Today we are going to review 2.5 and 2.6, which are using technical controls to establish an Allowlist for Software (2.5) and Libraries (2.6). Both are requirements for Implementation Group 2 and both require at minimum a bi-annual reassessment.
Looking at Software you need to ensure that only authorized software can execute or be accessed, or #Whitelisting.
Microsoft Windows Defender's Application Control allows organizations to control what applications are installed, and you can also use Microsoft Intune for Whitelisting as well.
Some Remote Monitoring and Management Tools like N-able's N-Central offer Application Compliance.
I really love what Danny Jenkins and the team at ThreatLocker have done with application allowlisting and if you have to check off this compliance requirement, you should check them out.

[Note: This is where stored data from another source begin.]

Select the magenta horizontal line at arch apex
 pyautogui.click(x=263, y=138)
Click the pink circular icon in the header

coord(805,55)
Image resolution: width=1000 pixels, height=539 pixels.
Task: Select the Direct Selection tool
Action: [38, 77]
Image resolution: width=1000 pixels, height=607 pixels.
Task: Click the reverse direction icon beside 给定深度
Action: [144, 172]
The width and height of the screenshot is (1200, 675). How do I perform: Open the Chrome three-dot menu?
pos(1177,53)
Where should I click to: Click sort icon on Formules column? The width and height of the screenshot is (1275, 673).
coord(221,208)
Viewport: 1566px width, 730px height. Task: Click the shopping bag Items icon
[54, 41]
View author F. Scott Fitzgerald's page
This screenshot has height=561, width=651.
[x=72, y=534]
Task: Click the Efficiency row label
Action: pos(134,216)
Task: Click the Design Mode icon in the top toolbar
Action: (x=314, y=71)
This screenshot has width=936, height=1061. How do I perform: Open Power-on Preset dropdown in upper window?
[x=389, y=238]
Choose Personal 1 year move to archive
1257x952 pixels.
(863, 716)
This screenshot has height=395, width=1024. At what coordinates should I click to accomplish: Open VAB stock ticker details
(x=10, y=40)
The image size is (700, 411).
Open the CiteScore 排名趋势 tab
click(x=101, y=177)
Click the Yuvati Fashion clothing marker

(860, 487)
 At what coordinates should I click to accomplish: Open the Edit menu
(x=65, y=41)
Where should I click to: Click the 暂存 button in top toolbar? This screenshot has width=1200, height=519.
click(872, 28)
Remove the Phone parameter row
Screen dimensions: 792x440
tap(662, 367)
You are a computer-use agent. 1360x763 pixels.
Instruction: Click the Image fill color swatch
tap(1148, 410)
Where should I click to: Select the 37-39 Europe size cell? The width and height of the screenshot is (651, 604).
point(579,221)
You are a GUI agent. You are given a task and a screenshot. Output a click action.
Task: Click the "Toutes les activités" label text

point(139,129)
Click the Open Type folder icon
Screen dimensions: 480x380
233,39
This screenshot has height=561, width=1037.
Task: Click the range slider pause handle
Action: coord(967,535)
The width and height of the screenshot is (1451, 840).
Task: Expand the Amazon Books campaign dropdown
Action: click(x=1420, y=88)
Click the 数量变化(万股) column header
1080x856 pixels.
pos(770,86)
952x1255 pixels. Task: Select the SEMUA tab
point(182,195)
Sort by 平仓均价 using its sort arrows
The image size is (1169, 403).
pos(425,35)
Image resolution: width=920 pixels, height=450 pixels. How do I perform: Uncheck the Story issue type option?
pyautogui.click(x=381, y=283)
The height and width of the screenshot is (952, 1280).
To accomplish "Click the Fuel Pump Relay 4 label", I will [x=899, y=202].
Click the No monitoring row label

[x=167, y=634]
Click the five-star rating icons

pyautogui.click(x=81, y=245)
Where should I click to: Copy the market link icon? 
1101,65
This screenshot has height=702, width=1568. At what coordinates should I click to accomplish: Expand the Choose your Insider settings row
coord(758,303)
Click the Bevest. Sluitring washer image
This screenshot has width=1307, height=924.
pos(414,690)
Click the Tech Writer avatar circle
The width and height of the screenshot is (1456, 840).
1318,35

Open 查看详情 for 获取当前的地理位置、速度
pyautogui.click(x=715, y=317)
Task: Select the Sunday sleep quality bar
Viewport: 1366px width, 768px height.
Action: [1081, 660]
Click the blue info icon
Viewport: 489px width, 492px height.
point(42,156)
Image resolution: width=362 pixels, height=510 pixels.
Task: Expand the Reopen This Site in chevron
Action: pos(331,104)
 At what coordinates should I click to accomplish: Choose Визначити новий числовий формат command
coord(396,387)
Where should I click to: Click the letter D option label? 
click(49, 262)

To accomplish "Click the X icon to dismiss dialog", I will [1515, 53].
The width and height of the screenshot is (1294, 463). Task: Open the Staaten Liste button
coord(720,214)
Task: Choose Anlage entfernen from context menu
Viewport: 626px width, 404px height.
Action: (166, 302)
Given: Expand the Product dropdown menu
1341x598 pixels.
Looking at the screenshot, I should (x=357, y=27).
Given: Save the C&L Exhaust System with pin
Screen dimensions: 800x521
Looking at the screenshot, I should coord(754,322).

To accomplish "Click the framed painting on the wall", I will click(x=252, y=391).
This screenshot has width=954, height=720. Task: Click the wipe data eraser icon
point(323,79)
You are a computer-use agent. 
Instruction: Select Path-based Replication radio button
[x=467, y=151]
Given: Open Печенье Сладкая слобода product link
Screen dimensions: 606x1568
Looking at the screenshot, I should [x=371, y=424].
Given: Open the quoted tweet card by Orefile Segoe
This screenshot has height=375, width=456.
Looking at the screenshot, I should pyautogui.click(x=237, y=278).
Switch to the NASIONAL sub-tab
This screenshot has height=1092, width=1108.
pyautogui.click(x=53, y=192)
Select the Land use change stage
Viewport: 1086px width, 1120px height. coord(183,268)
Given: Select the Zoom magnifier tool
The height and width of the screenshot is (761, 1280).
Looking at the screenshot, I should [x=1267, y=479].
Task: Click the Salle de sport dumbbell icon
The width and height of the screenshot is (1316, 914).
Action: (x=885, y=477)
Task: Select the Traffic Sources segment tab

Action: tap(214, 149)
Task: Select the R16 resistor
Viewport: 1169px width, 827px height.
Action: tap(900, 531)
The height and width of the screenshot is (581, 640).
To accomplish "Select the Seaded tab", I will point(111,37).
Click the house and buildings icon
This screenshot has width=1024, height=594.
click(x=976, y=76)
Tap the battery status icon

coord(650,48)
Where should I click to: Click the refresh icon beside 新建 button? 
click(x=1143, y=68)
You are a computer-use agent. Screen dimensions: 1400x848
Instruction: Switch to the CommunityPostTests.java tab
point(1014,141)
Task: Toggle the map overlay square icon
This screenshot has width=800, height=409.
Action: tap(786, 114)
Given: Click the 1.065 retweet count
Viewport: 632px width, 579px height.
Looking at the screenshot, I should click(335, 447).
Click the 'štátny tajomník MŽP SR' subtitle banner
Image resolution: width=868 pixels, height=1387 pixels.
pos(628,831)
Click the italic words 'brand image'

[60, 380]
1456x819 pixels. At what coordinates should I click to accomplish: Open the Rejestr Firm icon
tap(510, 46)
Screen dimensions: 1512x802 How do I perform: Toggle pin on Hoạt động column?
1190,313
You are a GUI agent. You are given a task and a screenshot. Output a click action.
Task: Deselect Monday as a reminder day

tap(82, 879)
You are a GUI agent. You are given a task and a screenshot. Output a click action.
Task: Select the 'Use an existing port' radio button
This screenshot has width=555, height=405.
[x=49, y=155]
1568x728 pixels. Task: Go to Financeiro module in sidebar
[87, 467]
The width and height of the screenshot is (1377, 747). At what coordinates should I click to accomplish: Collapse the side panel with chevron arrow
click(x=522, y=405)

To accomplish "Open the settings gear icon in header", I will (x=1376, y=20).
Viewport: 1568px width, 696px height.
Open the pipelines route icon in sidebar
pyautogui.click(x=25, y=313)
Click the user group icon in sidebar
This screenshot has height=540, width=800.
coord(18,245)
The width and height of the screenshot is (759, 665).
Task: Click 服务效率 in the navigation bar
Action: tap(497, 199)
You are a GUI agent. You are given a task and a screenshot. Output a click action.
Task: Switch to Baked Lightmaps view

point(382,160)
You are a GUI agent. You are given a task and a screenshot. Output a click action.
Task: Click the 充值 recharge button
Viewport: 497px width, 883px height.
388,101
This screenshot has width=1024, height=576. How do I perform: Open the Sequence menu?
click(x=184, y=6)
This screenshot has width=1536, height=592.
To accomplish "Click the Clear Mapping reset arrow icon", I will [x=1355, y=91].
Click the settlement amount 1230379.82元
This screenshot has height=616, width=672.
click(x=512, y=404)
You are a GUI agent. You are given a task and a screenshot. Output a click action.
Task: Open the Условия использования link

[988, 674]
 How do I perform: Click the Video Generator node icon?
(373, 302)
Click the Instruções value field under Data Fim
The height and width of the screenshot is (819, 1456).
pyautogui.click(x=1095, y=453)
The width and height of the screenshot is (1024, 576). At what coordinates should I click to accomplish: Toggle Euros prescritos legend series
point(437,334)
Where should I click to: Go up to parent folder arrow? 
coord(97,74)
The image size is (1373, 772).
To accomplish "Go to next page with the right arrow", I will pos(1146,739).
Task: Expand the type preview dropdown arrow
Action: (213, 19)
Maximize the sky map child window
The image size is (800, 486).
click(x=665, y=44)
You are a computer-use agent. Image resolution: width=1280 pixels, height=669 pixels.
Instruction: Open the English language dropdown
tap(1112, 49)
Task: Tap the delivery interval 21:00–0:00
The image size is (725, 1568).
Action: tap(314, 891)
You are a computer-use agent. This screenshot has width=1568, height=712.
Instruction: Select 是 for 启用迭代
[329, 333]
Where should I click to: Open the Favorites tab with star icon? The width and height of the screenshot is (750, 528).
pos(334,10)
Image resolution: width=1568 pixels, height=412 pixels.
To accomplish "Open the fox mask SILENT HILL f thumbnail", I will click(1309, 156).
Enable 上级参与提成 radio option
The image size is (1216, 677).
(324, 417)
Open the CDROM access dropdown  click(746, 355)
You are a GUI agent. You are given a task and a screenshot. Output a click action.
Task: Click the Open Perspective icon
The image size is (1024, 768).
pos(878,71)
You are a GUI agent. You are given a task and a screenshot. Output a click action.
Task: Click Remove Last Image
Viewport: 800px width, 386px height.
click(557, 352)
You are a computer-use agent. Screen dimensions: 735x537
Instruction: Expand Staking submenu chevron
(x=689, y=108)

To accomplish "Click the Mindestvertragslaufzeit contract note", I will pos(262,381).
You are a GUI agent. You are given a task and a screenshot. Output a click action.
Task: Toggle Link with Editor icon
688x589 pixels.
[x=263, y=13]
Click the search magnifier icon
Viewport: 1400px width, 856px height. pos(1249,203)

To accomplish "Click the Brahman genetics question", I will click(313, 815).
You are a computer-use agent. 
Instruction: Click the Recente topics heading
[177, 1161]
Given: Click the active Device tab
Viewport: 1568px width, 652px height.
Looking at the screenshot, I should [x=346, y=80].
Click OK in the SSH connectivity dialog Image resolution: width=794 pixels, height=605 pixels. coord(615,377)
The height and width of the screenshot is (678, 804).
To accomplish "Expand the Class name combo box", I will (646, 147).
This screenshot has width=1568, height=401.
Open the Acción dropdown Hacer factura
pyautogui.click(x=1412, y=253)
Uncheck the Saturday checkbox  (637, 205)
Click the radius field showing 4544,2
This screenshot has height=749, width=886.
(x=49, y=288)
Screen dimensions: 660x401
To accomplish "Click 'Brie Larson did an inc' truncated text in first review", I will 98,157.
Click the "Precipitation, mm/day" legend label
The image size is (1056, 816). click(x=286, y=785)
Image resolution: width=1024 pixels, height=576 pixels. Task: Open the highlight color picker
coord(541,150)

Safeguard 2.6 takes it a step further with Allowlisting of Libraries such as .dll, .ocx, .so, .etc or the files that are loaded into a system process.
Microsoft Windows Defender Application Control policy 19 enables policy enforcement for .NET applications and dynamically loaded libraries - only supported on Win 10 v1803 and newer or Server 2019 and newer.
I would again recommend looking at the #ZeroTrust Model at Threatlocker as it will check off the boxes of 2.5, 2.6, and 2.7 which we will look at tomorrow.